Provided records:
───

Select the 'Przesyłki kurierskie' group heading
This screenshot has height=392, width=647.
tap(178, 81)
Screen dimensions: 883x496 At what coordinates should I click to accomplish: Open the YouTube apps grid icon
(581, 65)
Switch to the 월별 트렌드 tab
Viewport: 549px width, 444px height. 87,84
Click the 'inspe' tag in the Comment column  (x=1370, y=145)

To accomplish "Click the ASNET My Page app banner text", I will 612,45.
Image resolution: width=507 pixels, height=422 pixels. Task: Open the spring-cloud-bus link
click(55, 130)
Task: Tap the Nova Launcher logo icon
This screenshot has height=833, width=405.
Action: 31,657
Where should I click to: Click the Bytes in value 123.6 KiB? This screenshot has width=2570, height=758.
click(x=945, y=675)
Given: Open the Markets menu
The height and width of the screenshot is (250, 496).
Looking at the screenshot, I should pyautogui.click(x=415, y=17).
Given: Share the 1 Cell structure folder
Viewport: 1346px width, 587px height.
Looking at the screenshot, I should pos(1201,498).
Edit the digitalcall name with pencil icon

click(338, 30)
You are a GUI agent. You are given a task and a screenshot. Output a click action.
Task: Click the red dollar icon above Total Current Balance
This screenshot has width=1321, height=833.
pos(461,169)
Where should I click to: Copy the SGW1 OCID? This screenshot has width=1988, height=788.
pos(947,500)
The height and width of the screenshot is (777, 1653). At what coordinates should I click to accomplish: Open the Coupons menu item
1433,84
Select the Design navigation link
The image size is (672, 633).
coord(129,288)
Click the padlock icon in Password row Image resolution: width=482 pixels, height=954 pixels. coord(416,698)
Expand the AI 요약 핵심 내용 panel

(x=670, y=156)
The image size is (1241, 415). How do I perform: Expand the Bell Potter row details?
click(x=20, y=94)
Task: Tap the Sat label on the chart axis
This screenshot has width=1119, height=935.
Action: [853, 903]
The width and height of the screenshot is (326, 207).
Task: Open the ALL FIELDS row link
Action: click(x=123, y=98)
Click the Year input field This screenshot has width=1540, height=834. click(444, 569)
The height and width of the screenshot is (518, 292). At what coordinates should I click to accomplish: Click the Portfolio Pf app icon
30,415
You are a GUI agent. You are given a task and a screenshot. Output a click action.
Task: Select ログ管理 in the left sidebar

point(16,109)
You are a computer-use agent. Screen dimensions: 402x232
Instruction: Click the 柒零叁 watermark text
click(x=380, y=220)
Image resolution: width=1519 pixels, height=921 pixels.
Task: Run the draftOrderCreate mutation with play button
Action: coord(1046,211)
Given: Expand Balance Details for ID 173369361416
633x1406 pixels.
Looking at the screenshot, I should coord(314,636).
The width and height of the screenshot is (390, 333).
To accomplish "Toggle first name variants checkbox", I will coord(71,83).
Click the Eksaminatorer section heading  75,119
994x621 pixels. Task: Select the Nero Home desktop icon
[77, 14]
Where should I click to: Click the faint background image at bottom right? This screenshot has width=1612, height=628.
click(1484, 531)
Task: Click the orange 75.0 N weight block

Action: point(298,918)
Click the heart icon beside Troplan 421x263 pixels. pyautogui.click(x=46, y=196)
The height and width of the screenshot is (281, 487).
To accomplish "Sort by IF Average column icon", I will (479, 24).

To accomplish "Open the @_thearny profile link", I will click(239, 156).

───

Exercise details: Tally the lines of the records holding the word "column", then give only the resulting number.

Response to the exercise: 2